Twenty remaining living hostages were freed on Monday in exchange for thousands of Palestinians jailed in Israel.
The Gaza health ministry said on Thursday Israel had released 30 bodies of Palestinians killed during the conflict, taking the number of bodies it has received since Monday to 120.
Longer-term elements of Trump’s plan, including the make-up of an international “stabilization force” for the densely populated territory and moves towards creating a Palestinian state – rejected by Israel – have yet to be hashed out.
Palestinian Prime Minister Mohammad Mustafa said on Thursday the Western-backed Palestinian Authority (PA) would work with international institutions and partners to address Gaza’s security, logistical, financial and governance challenges.
An upcoming conference in Egypt on Gaza’s reconstruction would need to clarify how donor funds are organised, who would receive them and how they would be disbursed, he told reporters.
Hamas ejected the PA from Gaza in a brief civil war in 2007.
MASSIVE INCREASE IN AID NEEDED
In a statement on Thursday, Israel’s military aid agency COGAT said coordination was under way with Egypt to set a date for reopening the Rafah crossing for movement of people after completing the necessary preparations.
COGAT said the Rafah crossing would not open for aid as this was not stipulated by the truce deal at any stage, rather all humanitarian goods bound for Gaza would pass through Israeli-controlled Kerem Shalom after undergoing security inspections.
Italian news agency ANSA quoted Israel’s Foreign Minister Gideon Sa’ar as saying Rafah will probably be reopened on Sunday.
With famine conditions present in parts of Gaza, U.N. Under-Secretary-General for Humanitarian Affairs Tom Fletcher told Reuters in an interview on Wednesday that thousands of aid vehicles would now have to enter Gaza weekly to ease the crisis.
Aid trucks rolled into Gaza on Wednesday and Israel said 600 had been approved to go in under the truce pact. Fletcher called that a “good base” but nowhere near enough, with medical care also scarce and most of the 2.2 million population homeless.

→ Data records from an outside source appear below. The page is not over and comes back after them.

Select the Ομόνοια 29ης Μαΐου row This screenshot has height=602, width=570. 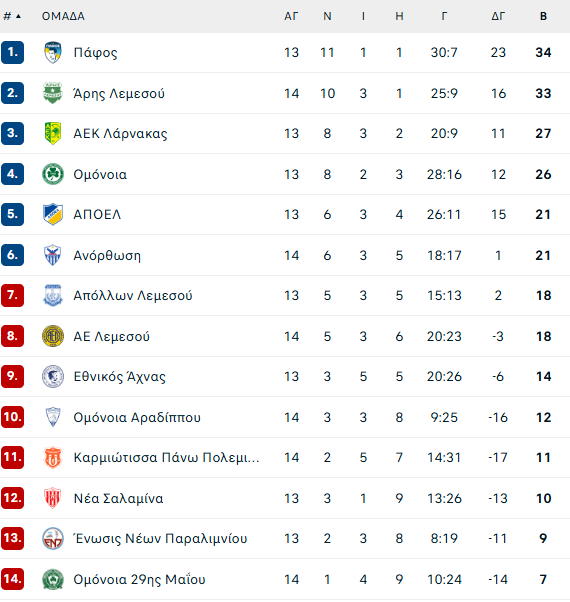(x=285, y=579)
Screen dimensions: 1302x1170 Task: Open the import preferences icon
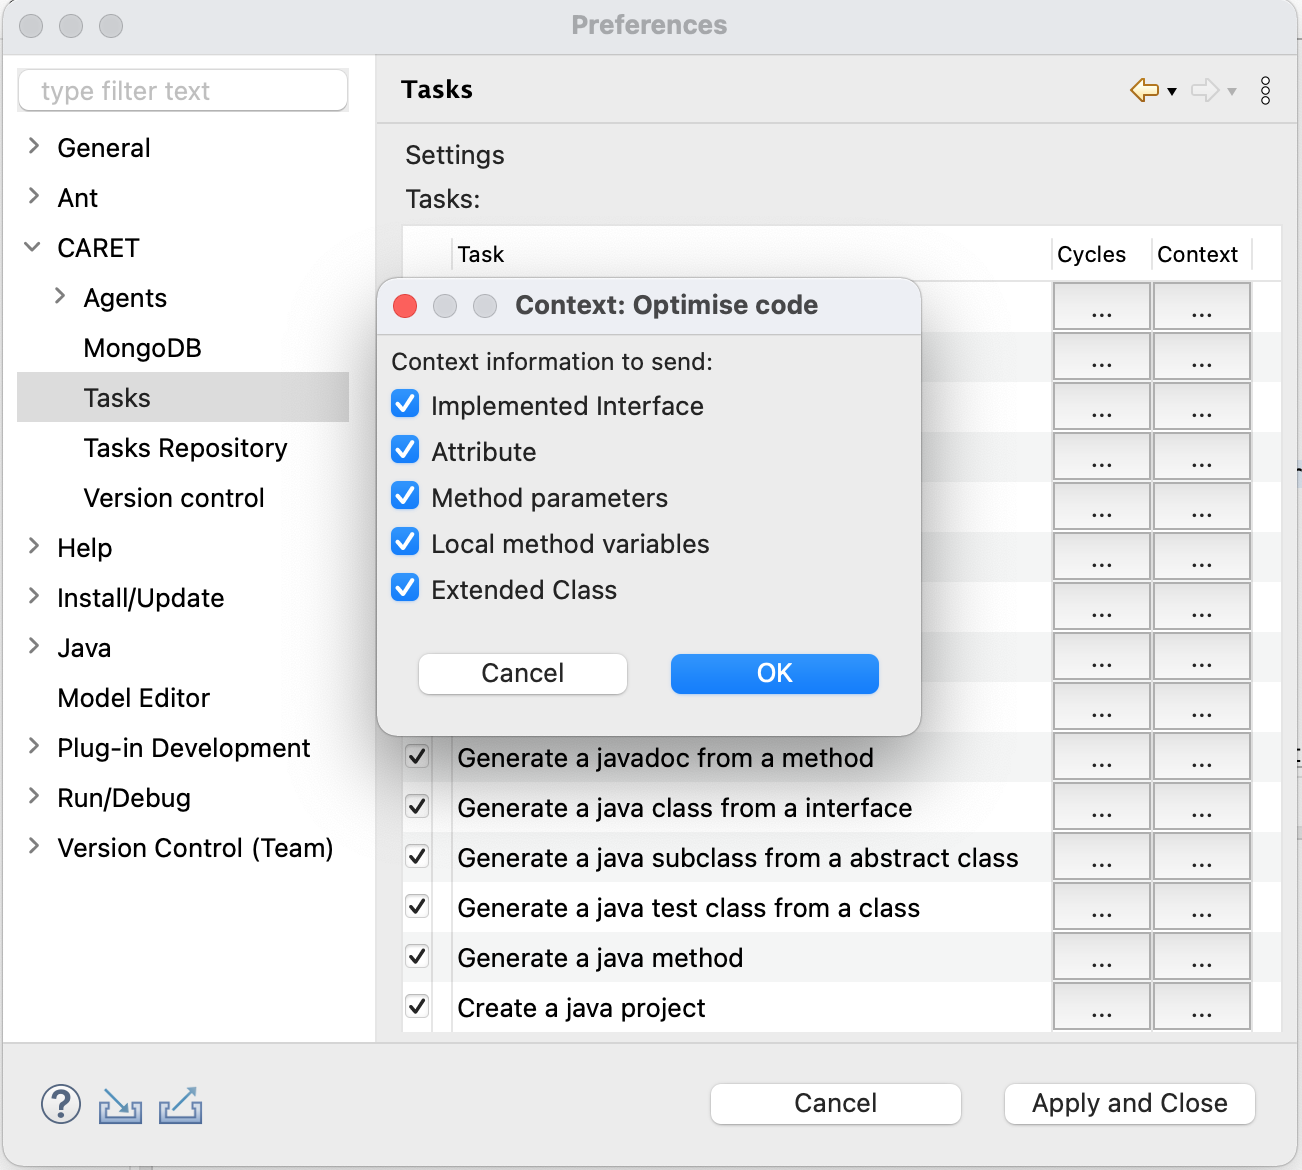(x=120, y=1105)
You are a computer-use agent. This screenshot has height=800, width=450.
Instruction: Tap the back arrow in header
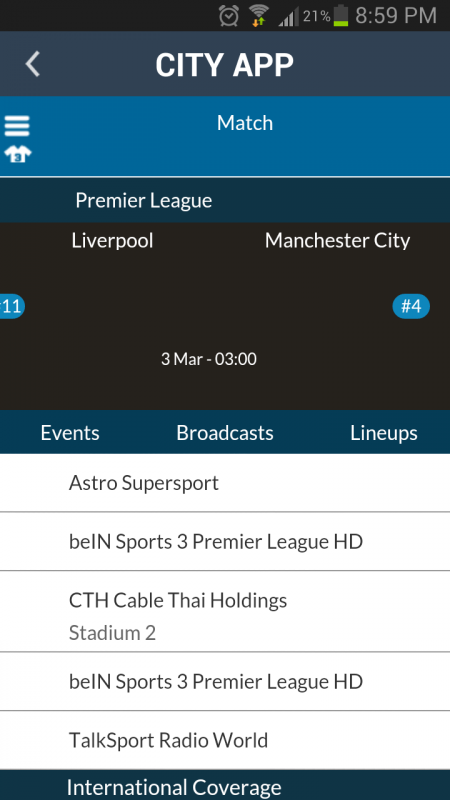pos(33,65)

On Thursday UNICEF said that in recent days it brought in 250 pallets of supplies including family tents, winter clothes, tarpaulins, sanitary pads and hygiene kits. It has also distributed more than 56,000 packs of baby food to help 12,500 children for two weeks, UNICEF spokesperson Tess Ingram said.
Ismail Al-Thawabta, head of the Hamas-run Gaza media office, said the aid that had entered since the fighting subsided was a “drop in the ocean”.
“The region urgently requires a large, continuous and organised inflow of aid, fuel, cooking gas, and relief and medical supplies,” he told Reuters.
Much of the heavily urbanised enclave has been rendered a wasteland by Israeli bombardments and airstrikes that have killed nearly 68,000 Palestinians, according to Gaza health authorities.
The war was triggered by Hamas’ October 7, 2023, attack on southern Israel in which some 1,200 people were killed and 251 taken hostage back to Gaza, according to Israeli tallies.